The defendant brought an application in the hopes of enforcing its entitlement to costs through set-off of damages, whereby it would retain some portion of the claimant’s £250,000 settlement sum to cover its costs.
The parties’ disagreement came down to the interpretation of the Governments policy reforms introduced in 2013 regarding QOCS and enforcement of costs orders in proceedings concerning personal injury. For all that there had been subsequent case law to assist with the interpretation, the dispute remained.
Key Arguments
As well as two recent judgments in their favour in the matters of Cartwright v Venduct Engineering Limited [2018] EWCA Civ 1654 and Adelekun v Ho (Association of Personal Injury Lawyers intervening) [2021] UKSC 43 that were binding on the High Court, the claimant argued that the wording of CPR 44.14 is very clear and only allows enforcement of costs orders by way of set-off against any orders for damages and interest made in favour of the claimant. The claimant argued that as the claimant had accepted the Part 36 offer out of time, the consequential effect of such acceptance requiring the defendant to pay to the claimant the sum of £250,000 was not an order for damages and interest – it likened it more to a Tomlin Order and suggested that the wording of CPR 44.14 should not be taken to mean set-off can be applied against a sum of money payable as a result of an acceptance of a Part 36 offer.

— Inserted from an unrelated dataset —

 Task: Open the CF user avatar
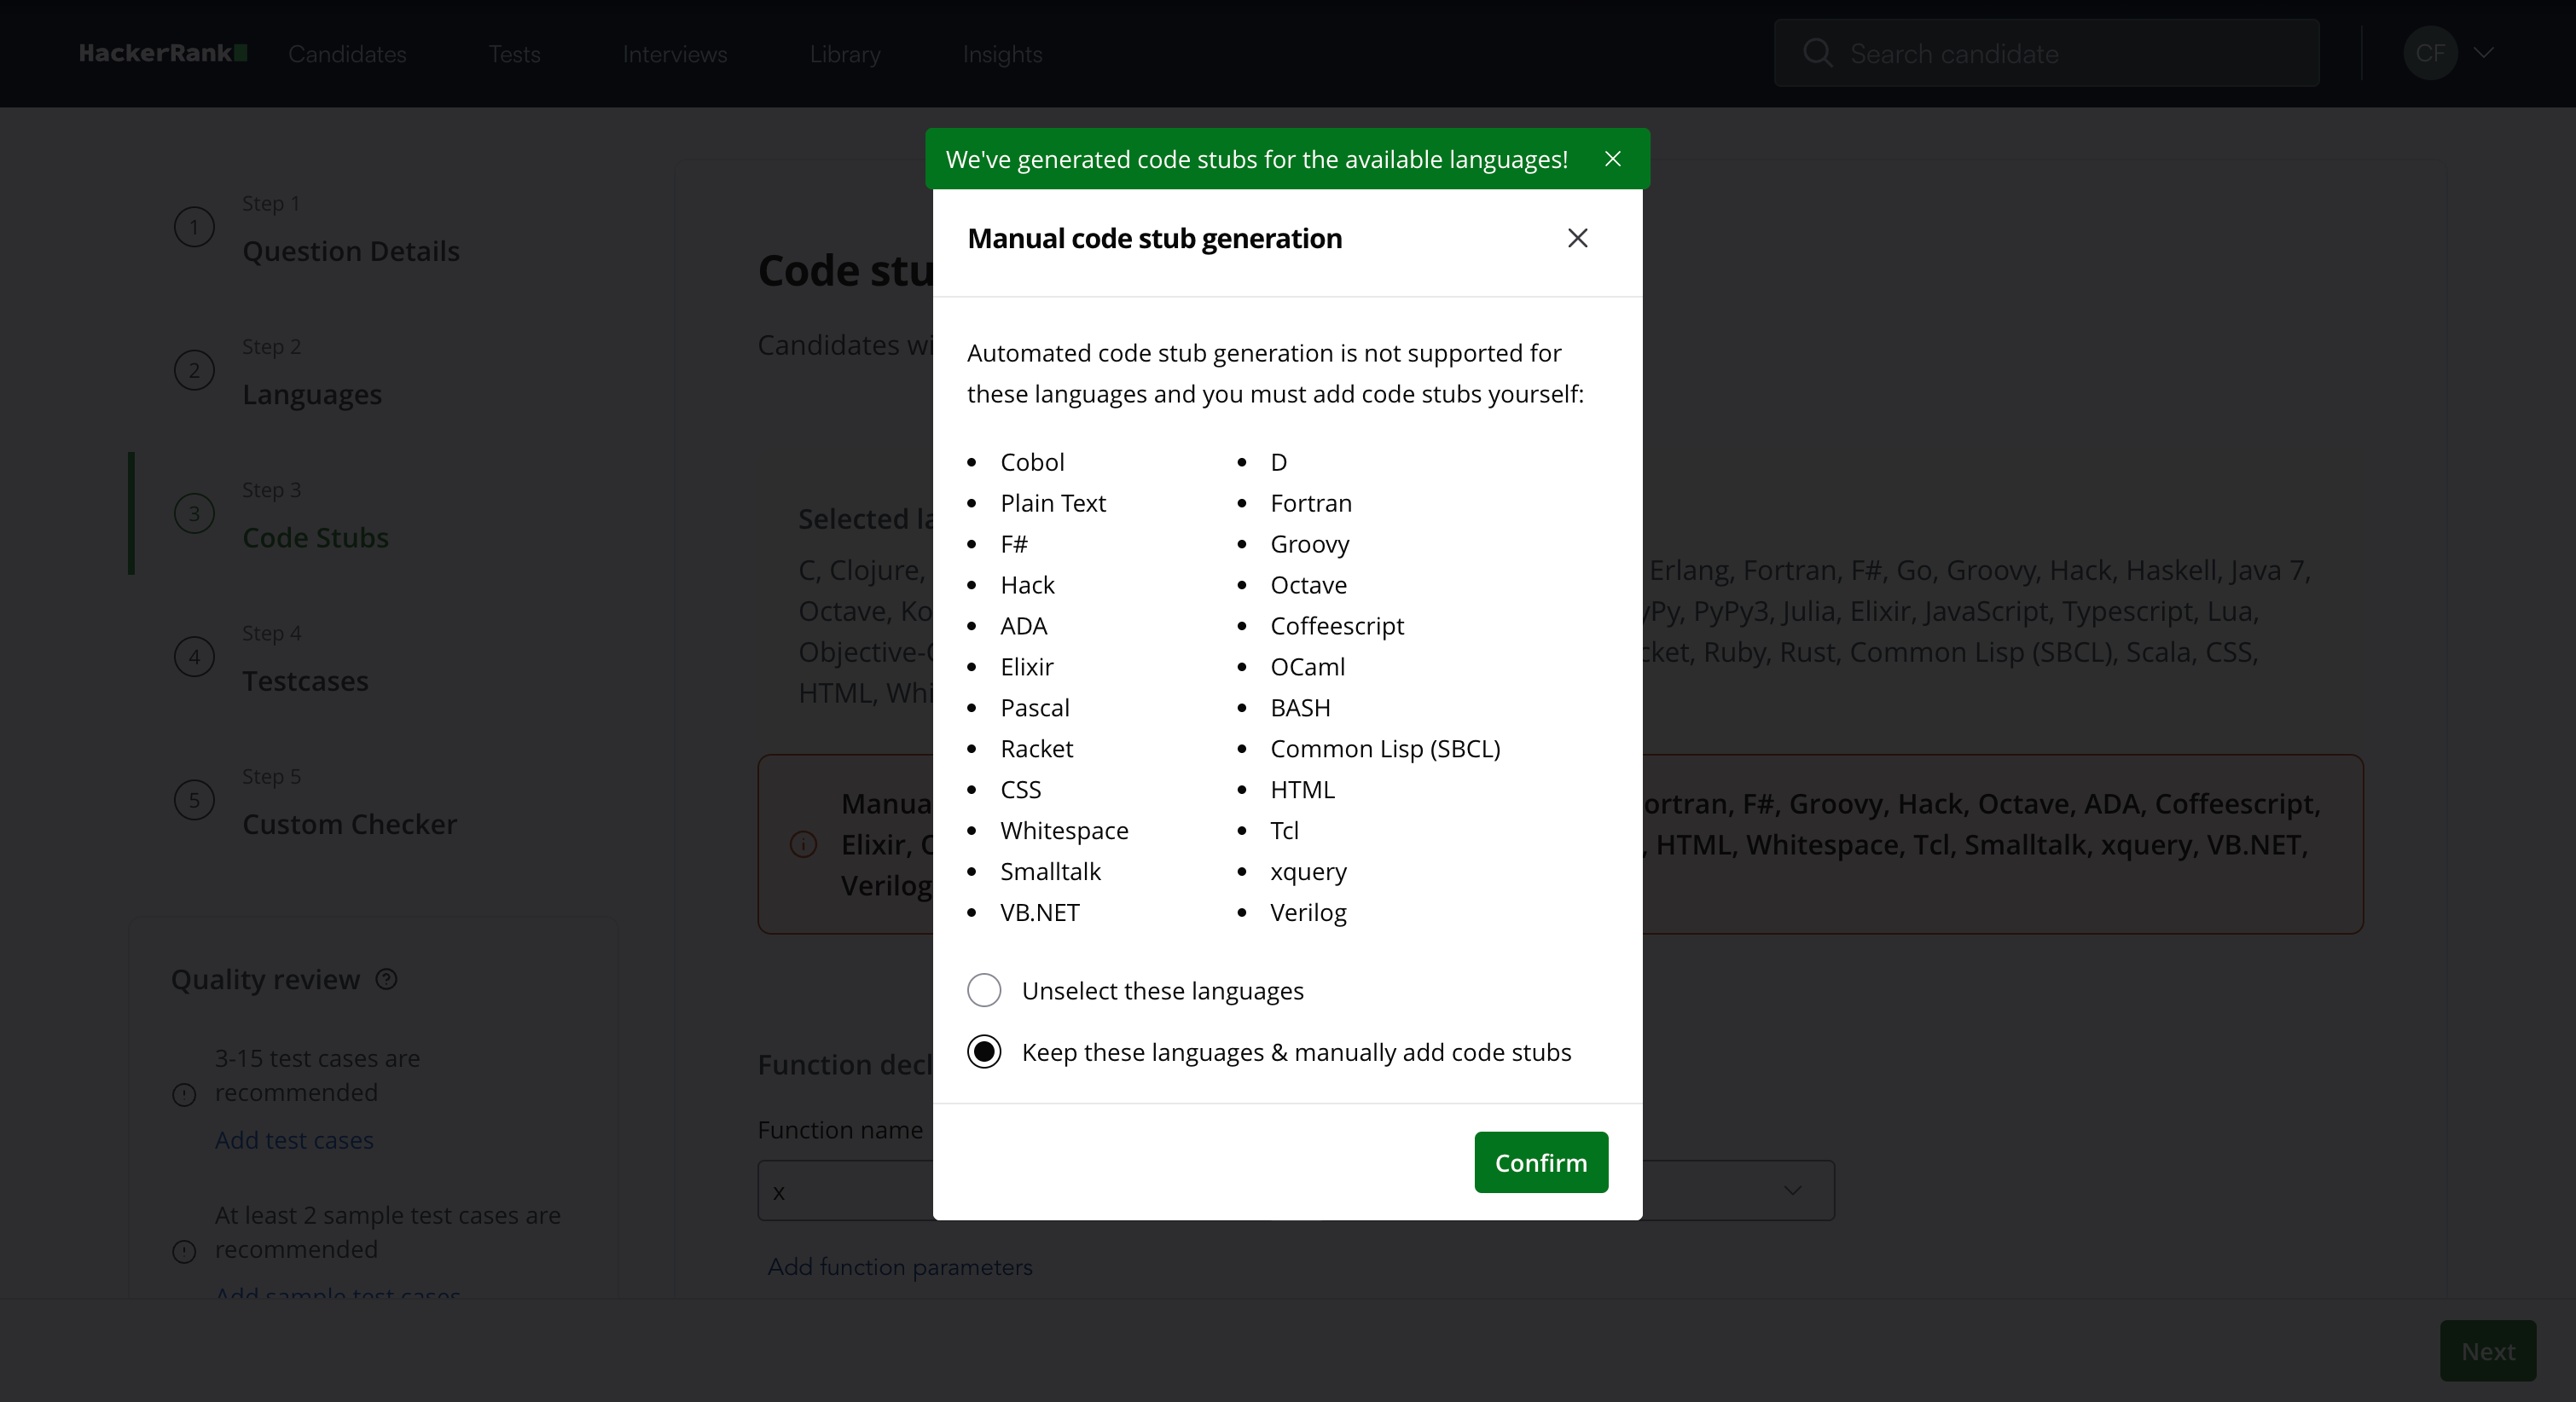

Furthermore, the claimant argued a paying party deliberately breaching their obligations under the CPR in order to secure an order for damages and interest against which it can use to enforce costs orders was contrary to the overriding objective – it would allow the defendant, in this case, to be financially rewarded for their actions, to the detriment of the claimant.

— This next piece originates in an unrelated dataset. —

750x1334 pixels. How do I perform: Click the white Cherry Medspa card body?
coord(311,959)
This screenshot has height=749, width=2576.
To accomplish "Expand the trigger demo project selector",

Finally, the claimant suggested that the case of MRA v The Education Fellowship Limited ( aka Rushden Academy) [2022] EWHC 1069 (QB) relied on by the defendant should not be construed as turning a court order for approval of settlement into an order for damages and interest in order to allow the set-off mechanism to be utilised. Whilst this case also involved a Part 36 offer to settle being accepted out of time, it involved protected parties and there the court noted (but did not decide on) the fact that due to the claimant’s lacking capacity, they were potentially more exposed to the adverse effects of the QOCS rules.

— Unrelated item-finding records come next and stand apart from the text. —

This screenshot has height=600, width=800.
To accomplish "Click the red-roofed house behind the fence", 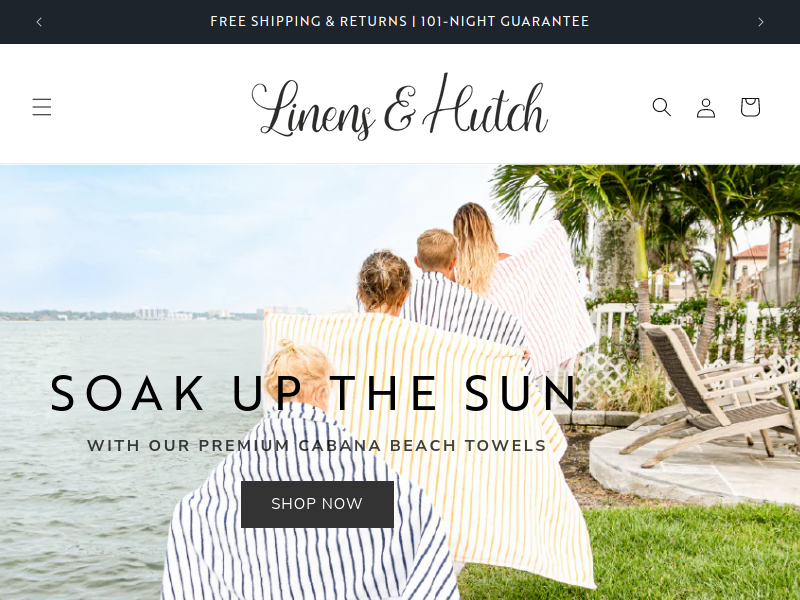I will click(x=758, y=263).
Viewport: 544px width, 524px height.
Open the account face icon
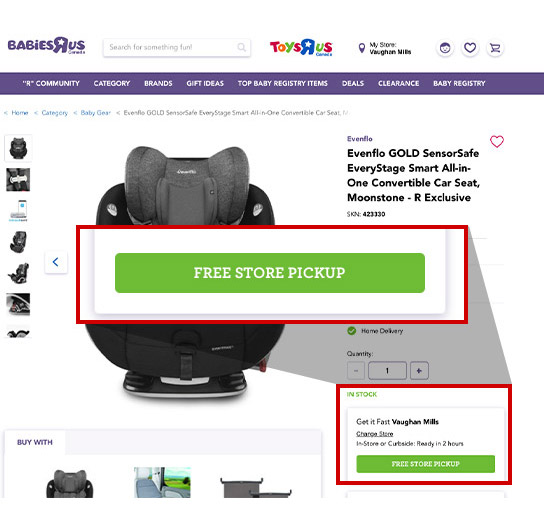point(445,48)
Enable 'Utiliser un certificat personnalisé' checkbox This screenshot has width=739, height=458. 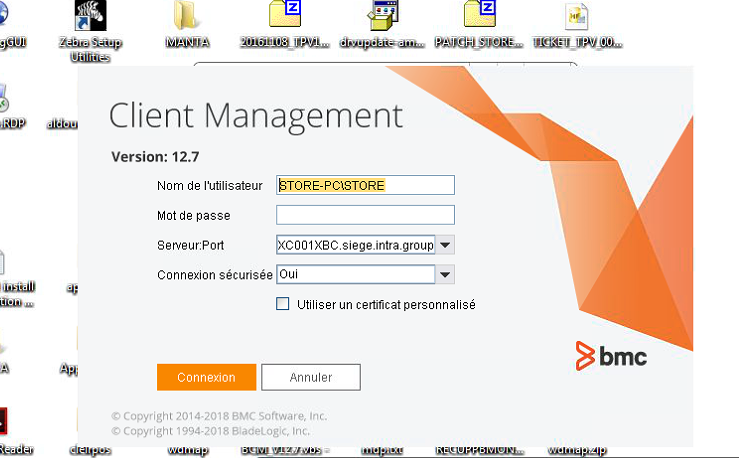pyautogui.click(x=283, y=304)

The Defendant argued that a Tomlin Order should be covered under CPR 44.14 as it states ““a sum payable by way of damages which is compellable by court order”, meaning that a Tomlin Order should be considered an “an order for damages and interest” proper, thus subject to the terms and effect of the QOCS regime.
The Judgment
Master Stevens determined the arguments in the claimant’s favour, concluding there was “no hint that Part 36 offers accepted out of time should be subject to enforceable adverse costs set-offs”. Master Stevens pointed out that she recognised the unfairness to the claimant if she found against him and further stated that it was unfortunate that the defendant’s decision to challenge the position, noting that the claimant had still not received any of the damages.
Takeaways
Master Stevens’ decision can only be considered the most just and sensible one under the circumstances based on the QOCS rules in their current format. Had she found in favour of the defendant then this would, no doubt, have opened the doors for defendants to refuse to pay the damages in time, resulting in an increase in court orders being sought to enforce the payment.
However, the effect of this judgment is set to be relatively short-lived as the most recent CPRC minutes indicate that the effect of the decisions in Cartwright and Ho will be reversed by amendment to the QOCS provisions. In particular, CPR 44.14 (1) will, when proposed amendments are adopted, read:
“(1) Subject to rules 44.15 and 44.16, orders for costs made against a claimant may be enforced without the permission of the court but only to the extent that the aggregate amount in money terms of such orders does not exceed the aggregate amount in money terms of any orders for, or agreements to pay, damages, costs and interest made in favour of the claimant.”
Whether one views this as a necessary change, or an unjustified erosion of the protection afforded to claimants by the QOCS provisions, will depend largely on which side of the fence one views the issue from. If you regularly act for claimants, then you will no doubt see this as a step backwards. However, if you regularly acting for defendants, then this will be seen as a welcome step that redresses the balance between protecting legitimate interests of claimants and ensuring defendants are allowed to enforce costs orders by way of set-off, both against costs and also against sums payable following agreement, rather than court order.